Taken in context of the prior two statements

>If we completely subtract labor from production a commodity has no value what so ever

Does not make sense. If it is a 3 person production process for a brick, or a 2 person production for a brick, the first statement establishes that the price will not change. If it's 1 person, then it shouldn't either. Now if we get to a fully automated process (which does not actually exist, considering someone built the machine), then why does labor suddenly only matter when we approach a hypothetical zero labor hour?

So since we have scarcity, and I'm working under the axiom that people buy things because they are valuable (because who would trade/purchase/take/transact for something to which they get no value), there is still no correlation between labor and value [see statement 1].

"Supply" also includes cost of production you dumb fuck.
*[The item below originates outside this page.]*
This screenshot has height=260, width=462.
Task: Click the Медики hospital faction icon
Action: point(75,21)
Those TVs didn't appear from nowhere, they were made from resources (including the labor used to make them, labor is a resource).
Supply and demand are never in equilibrium because markets aren't closed completely ordered systems, there are too many variables that alter both the supply of a product or a service (aka availability of said service).
You would know this if you weren't a retarded commie.
The prices are set based on how much did it cost to produce the TV based on the supply of its materials and labor and how much can you charge from that is based on the demand of said TVs

The bricks value is determined by the average amount of labor it takes to make one.
The value rose because scarcity corresponds with more labor being needed to produce something. If you have a food shortage more labor is required to create food.
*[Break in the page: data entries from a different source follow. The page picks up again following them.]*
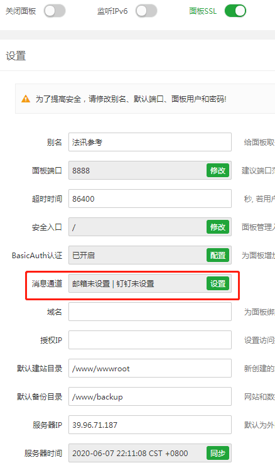Enable the 监听IPv6 switch
Image resolution: width=275 pixels, height=463 pixels.
[146, 11]
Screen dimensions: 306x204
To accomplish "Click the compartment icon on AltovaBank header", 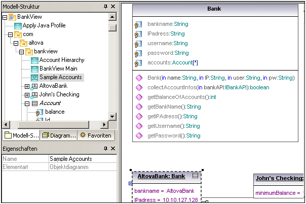I will pyautogui.click(x=196, y=176).

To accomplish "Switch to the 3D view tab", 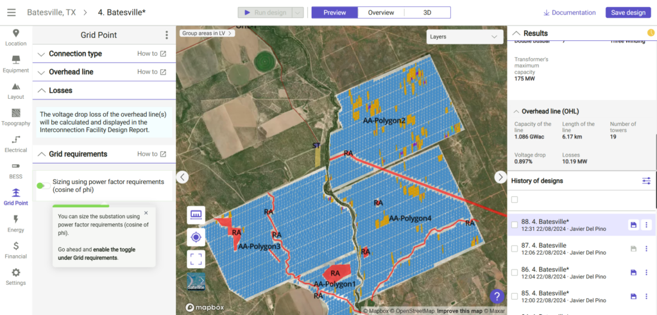I will coord(427,13).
if no labor was required to create a commodity (Say diamonds could be thought into existance by anyone) then the value of a diamond falls below that of a brick.
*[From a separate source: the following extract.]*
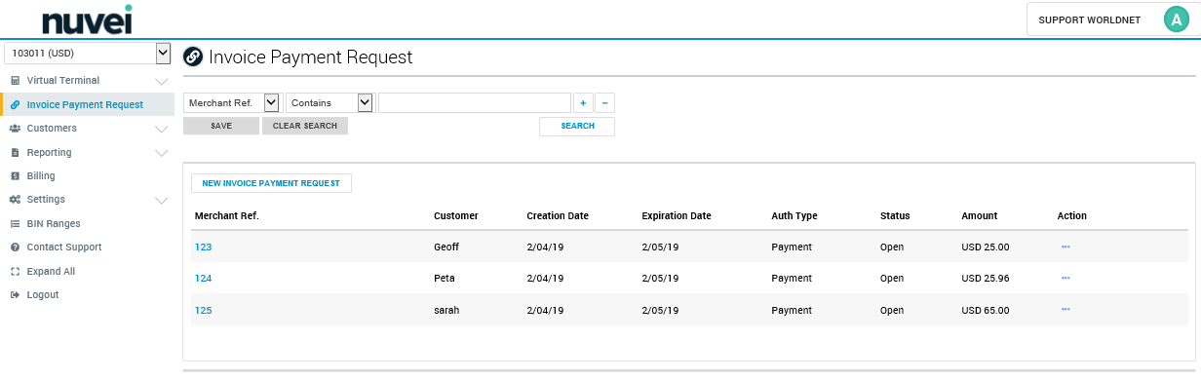Expand the Reporting submenu chevron
Viewport: 1201px width, 380px height.
point(162,153)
Because the fact that it takes no effort to make them mind diamonds makes the SUPPLY of diamonds skyrocket.

Sure.

I have to go now. I might come back later to talk about the LTV some more.

It takes a lot of labor and time to repeatedly push a rock up a hill only to have it roll back down again. This is not valuable labor.

Going to have to disagree with that as well. The cost to produce is determined by the labor, but not it's value. I'll use an example from an old job, meat manufacturing industrial engineer position.

A product line for a 1 lb pack requires 6 people on the line (cutting, weighing/sorting, packaging, inspecting, boxing and palletizing), that's labor hours. Take the labor hours of a shift of all employees and output (8x6=48hrs; 48/(# of packages)=48/5760=0.00833 labor hrs/pkg at an hourly rate of $16/hr) gives $0.133 per product.

Machine burden works the same way over the usable life of the machine (20.6 million approximately, line machine cost being approx. $3 million) gives $0.146/pkg, total then being $0.279/pkg for line cost. I could factor in materials, management and marketing overhead, but you get the idea.

All of that merely gives a cost to production. It does not by any means affect the market's value, which has actually resulted in losses where product availability was beneficial to a consumer/buyer perspective and they were willing to buy at the shelf price, normally set at 3-4% over the total of labor, overhead, machine, building, and sales costs.

That 3% is what we can get away with because that's (most times) a reasonable enough price to a buyer. The person who is going through a transaction does not have any knowledge of our cost structure and thus won't be affected by our cost to produce.

stop people from wanting and needing things and make sure you can control them well enough

I fail to see the distinction between use value and exchange value. Surely I exchange something for its uses.

Exchange is what you can get on the market. You want gold mainly because you can exchange it for useful things. Use value is how useful something is. Its subjective. Exchange value is the proportion of which commoditys exchange with each other.

>If you have a food shortage more labor is required to create food.
Spending 10 contiguous hours tending to crops won't produce the same yields as 1 hour per day for 10 contiguous days.

users.wfu.edu/cottrell/eea97.pdf
read this. Labor time and price are correlated.